I'm assuming you can thread with these either manually or under (lowest speed) power?


----------



## CalgaryPT (Oct 2, 2021)

If it floats, doesn't this eliminate the risk of it spinning the taper and ruining it?


----------



## Mcgyver (Oct 2, 2021)

CalgaryPT said:


> If it floats, doesn't this eliminate the risk of it spinning the taper and ruining it?


 
you're right, I missed that


----------



## CalgaryPT (Oct 2, 2021)

Think I am going to try one of these. Even if I only thread manually on the lathe I can see the utility. Not sure why this never occured to me before. Funny how personal limitations suddenly make you see the value of tools you never thought about before. Thanks.


----------



## YotaBota (Oct 2, 2021)

What diameter dies are you using?
I built my own as well. Used a piece of 1.125 round stock, bored a .500 hole down the center and bored one end to fit the die. A piece of .500 rod held in the tail stock chuck is the slide shaft and it works well for the smaller stuff. I also made another piece to hold a tap wrench that fits the same .500 slide rod that works really well in the drill press. The pin holds the tap up when realigning for the next hole to be tapped.
I didn't get a picture in the lathe but if you want I can set it up and take a pic.


----------



## PeterT (Oct 2, 2021)

The quality of those MT shanked die kits kind of vary. The one I bought through Ebay looks somewhat similar to Amazon picture. I use it occasionally but its so-so quality (India made). I didn't have high expectations but the bailout was harvesting the MT shank to make my own. Die heads & die wrenches seem to vary. On some of the cast handle types, the recess is too tight radially to allow maximum die opening, so risk cutting undersize threads. I think I'm going to open the bore on mine using boring head because its basically useless as-is. Also the detent set screw positions don't seem match the divots on the dies so sometimes you are left with just one screw engaged. I'm not sure who is at fault there the die makers or the handle makers. I bought a progressive set of metric dies from KBC, I think made in eastern Europe & they all have the same divot pattern & they all have a lateral set screw across the slit to adjust size. So (pics) I machined a few heads & used a drill rod for handles. I didn't integrate an MT shank to these, that was what the Ebay purchase experiment was about. But I find as long as the die is perpendicular to the quill barrel initially, it tends to start straight on the stock & that's all that really matters once a few threads are started. I think my handles could have been beefier, a round x-section is not optimal in torque. Or just weld on handles & then you're done.

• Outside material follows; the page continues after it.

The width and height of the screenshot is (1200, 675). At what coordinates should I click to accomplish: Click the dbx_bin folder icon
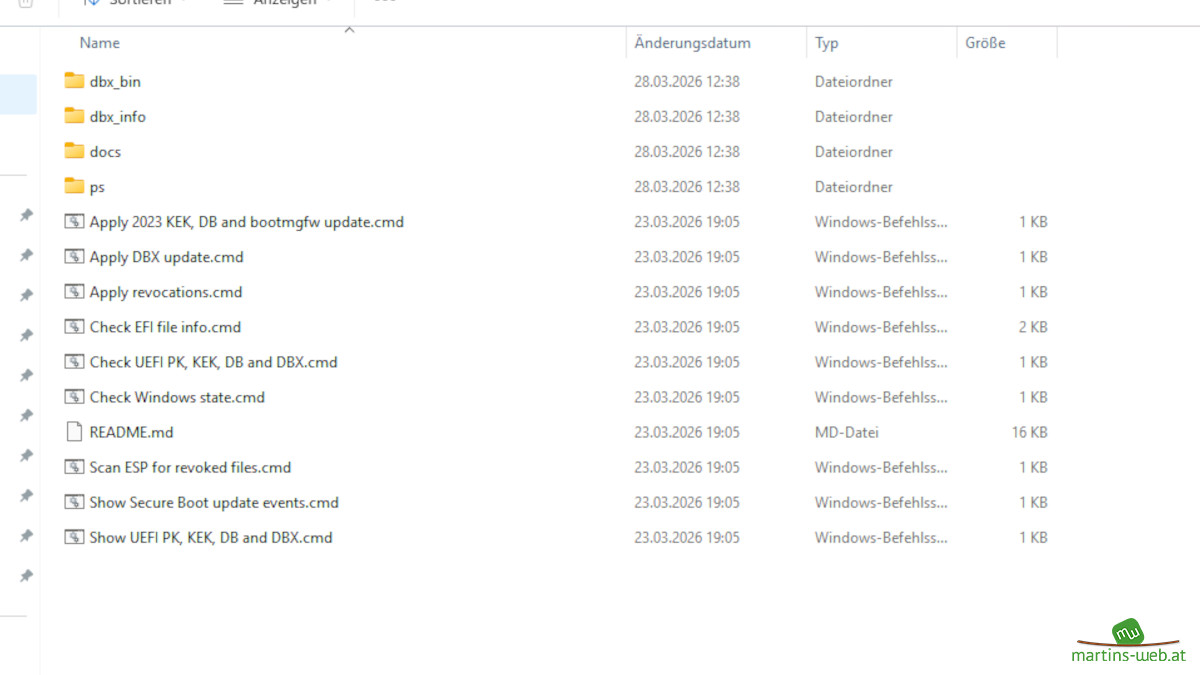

One thing to watch on the tailstock die kits is some are blanked off on the end because that's what engaged the MT shank. Unfortunately that limits the threading to a very short length. The one I have kind of knocks down & has a larger through hole like my shop made heads. So you could carry on & make a threaded rod for that matter. Once I got my head around threading on the lathe that's generally what I do. But I know smaller machines with complicated or time consuming gear changes kind of deflates enthusiasm. I find changing gears to metric is enough to make me break out the dies for those. Bigger threads need a lot of gronk though single point cutting actually starts to be easier at a certain point

When I took metal shop in high school we threaded under power with the die handle stopped against (read dragging along) the lathe bed which seems a bit black-smithy to me. I don't do it personally, but I'm also admittedly anal about preserving the condition of my ways. I've seen others use a protective sleeve so it doesn't mar the ways. 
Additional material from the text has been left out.